Not Now John, We've Gotta Get On With the Show
TNR House race guru Eve Fairbanks assesses the self-inflicted political damage of John Murtha, asks whether he will win re-election, then asks a better question: Who cares? Let 'im drown.
Murtha has always been a sore spot in Democrats' efforts to claim they want a cleaner Washington -- a shameless porker in the Don Young tradition and one of only three Democrats to make Citizens for Responsibility and Ethics in Washington's "Most Corrupt" list every year. (The other two are Bill "Cash In My Freezer" Jefferson and Alan "Too Crooked To Sit On the Ethics Committee" Mollohan.

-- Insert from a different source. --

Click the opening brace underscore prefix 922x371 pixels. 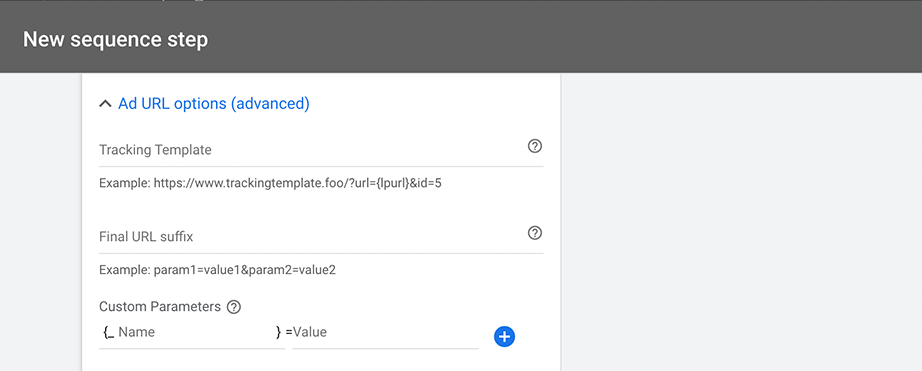coord(108,332)
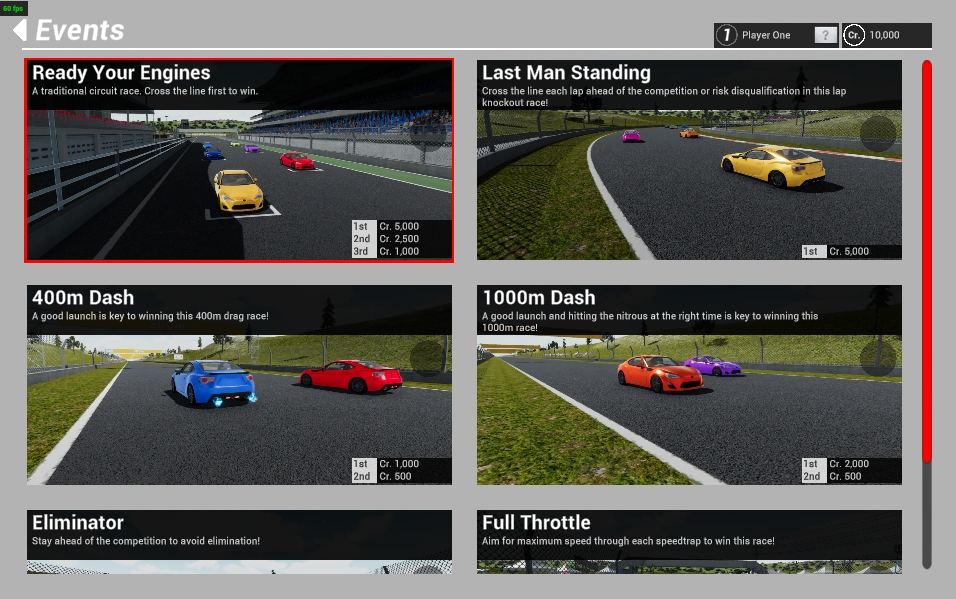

Fine company!) Even if you forgive Murtha for the long-ago sins of ABSCAM, the CREW complaint details many more recent abuses, like leveraging his Defense Appropriations Subcommittee chairmanship to "benefit the lobbying firm of a former long-term staffer and … threatening to block earmarks of other members for political purposes."
Murtha's courage on Iraq used to counterweigh his ethical shadiness for a lot of Democrats: It's easy to forget how tough it was for a congressman who was also a veteran to be as critical of the war as he was in November 2005. But the party has plenty of strong military voices on Iraq now, people like Representative Patrick Murphy and Senator Jim Webb. Murtha's just not as crucial a dissenting veteran voice he once was.

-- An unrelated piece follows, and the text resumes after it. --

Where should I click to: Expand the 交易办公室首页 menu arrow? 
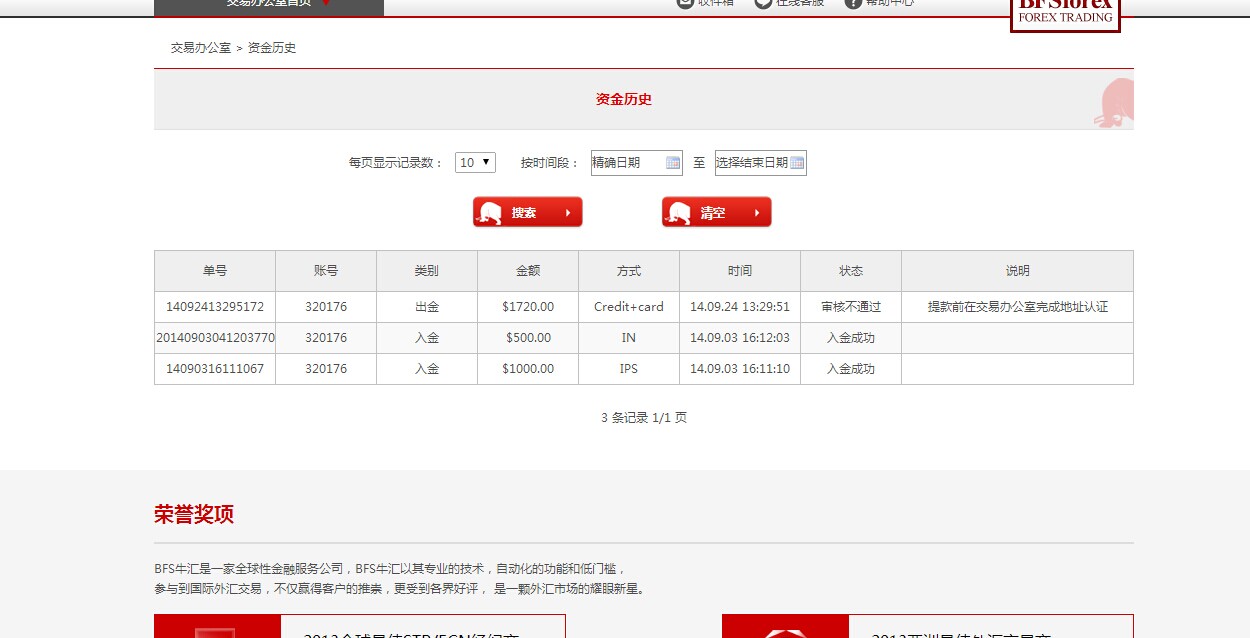pos(326,3)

Fairbanks also whacks Murtha for buying into the "real America is different" meme. I'd add another problem to the pile: I have been hearing for two years that the 76-year old Murtha is getting a little dotty. He's never been especially coherent (at the height of his public profile in 2006, his Iraq answers were usually a word salad of facts and assertions), but he's gotten worse since he lost a bid for majority leader. There's nothing at all keeping declining seniors from being re-elected again and again to Congress, as they can pass the work onto their staffs. In the last half of his final term, Strom Thurmond's staff was basically manipulating a southern icon-shaped muppet. But it's not a strke in Murtha's favor.
That said, it's possible that the worst porkers in Congress will survive tight races: Murtha and Alaska's Sen. Ted Stevens and Rep. Don Young. We won't know until the day after the election whether Alaska's corrupt Republicans beat the odds to return to Congress. If they do it, Murtha's probably doing it too.